Beim Festakt zum 50-jährigen Bestehen der Kreise Siegen-Wittgenstein und Emek Hefer haben Sie unter anderem den Song »Ani Veʼata« (»Ich und du«) von Arik Einstein gecovert. Das war ein besonders emotionaler Moment. Kann Musik mehr sagen als Worte? Und wo genügt allein eine Geste, ein Blick?

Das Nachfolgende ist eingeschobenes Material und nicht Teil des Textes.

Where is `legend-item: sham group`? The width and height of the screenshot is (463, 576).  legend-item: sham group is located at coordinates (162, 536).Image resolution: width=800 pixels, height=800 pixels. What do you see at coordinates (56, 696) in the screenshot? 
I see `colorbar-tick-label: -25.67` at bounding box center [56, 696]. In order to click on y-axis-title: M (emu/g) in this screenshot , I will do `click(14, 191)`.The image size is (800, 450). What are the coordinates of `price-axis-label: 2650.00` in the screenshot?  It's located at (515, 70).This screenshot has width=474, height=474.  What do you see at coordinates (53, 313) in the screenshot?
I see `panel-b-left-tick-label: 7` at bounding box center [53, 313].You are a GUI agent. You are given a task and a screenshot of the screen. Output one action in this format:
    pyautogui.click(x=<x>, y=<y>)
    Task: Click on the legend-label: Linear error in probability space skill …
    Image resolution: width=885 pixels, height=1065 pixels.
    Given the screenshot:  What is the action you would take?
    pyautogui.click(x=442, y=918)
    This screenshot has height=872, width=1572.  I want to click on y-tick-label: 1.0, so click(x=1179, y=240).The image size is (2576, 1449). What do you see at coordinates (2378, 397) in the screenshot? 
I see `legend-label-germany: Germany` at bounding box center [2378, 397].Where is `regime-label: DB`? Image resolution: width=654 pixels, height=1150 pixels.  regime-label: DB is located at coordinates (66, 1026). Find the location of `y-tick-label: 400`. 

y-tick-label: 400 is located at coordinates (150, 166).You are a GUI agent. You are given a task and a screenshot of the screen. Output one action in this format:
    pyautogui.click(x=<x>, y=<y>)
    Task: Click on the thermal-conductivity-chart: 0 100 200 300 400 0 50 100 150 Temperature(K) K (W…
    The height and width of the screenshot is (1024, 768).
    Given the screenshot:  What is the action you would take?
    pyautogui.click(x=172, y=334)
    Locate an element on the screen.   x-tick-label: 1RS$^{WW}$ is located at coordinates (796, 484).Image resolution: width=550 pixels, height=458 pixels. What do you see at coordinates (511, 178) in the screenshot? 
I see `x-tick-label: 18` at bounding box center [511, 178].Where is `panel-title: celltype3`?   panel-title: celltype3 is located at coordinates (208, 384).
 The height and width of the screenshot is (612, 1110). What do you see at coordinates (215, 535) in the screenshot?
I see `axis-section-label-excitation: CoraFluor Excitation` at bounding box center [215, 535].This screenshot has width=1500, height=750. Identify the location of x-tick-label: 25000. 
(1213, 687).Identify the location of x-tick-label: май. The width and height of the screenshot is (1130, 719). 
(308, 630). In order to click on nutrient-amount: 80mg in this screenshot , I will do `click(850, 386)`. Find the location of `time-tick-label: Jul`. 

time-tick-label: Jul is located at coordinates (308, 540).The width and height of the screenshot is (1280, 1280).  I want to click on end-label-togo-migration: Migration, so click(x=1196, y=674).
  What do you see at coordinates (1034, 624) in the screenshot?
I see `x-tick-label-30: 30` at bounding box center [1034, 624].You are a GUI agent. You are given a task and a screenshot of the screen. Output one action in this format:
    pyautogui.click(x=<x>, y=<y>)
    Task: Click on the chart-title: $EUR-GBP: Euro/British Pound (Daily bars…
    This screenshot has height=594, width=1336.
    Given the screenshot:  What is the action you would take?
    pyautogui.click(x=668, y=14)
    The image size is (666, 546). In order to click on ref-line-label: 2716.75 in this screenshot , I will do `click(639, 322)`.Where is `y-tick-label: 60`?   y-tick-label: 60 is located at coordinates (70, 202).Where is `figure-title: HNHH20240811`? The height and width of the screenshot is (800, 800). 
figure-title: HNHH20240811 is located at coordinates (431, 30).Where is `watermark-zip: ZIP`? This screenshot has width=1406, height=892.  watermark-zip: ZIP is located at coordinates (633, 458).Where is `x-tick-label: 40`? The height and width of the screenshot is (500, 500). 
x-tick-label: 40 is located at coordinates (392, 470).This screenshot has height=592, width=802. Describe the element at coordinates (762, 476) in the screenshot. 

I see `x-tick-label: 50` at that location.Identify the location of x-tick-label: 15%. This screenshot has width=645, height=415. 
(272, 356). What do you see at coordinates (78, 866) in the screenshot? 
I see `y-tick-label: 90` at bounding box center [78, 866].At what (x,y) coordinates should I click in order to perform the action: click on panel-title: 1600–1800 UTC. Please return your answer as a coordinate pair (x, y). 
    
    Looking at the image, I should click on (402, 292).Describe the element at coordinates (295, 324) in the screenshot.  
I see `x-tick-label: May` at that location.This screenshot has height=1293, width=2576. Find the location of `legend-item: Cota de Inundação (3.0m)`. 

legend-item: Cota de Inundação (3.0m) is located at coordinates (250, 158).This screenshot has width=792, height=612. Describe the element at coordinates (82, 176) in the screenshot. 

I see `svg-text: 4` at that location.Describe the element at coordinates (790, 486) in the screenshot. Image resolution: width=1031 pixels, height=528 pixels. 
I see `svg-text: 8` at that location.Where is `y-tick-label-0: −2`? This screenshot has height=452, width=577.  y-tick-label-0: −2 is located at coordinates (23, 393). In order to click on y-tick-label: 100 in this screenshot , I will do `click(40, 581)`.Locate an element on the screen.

Normalerweise braucht Musik keine Worte. Der Song »Ani Veʼata« braucht aber natürlich die Kernaussage: Du und ich können zusammen die Welt verändern. Es war wunderschön, diesen Song bei so einer Veranstaltung singen zu können. Generell braucht es aber kaum etwas, um sich mit Menschen zu verbinden. Es reicht, wie Sie schon sagten, ein Blick. Das Leben besteht aus Emotionen – wir haben gelernt, diesen Emotionen Worte zu geben, doch ich bin mir nicht sicher, ob unser beschränktes Vokabular der komplexen emotionalen Welt in uns gerecht werden kann.

Die Fragen an den Schauspieler stellte Claudia Irle-Utsch.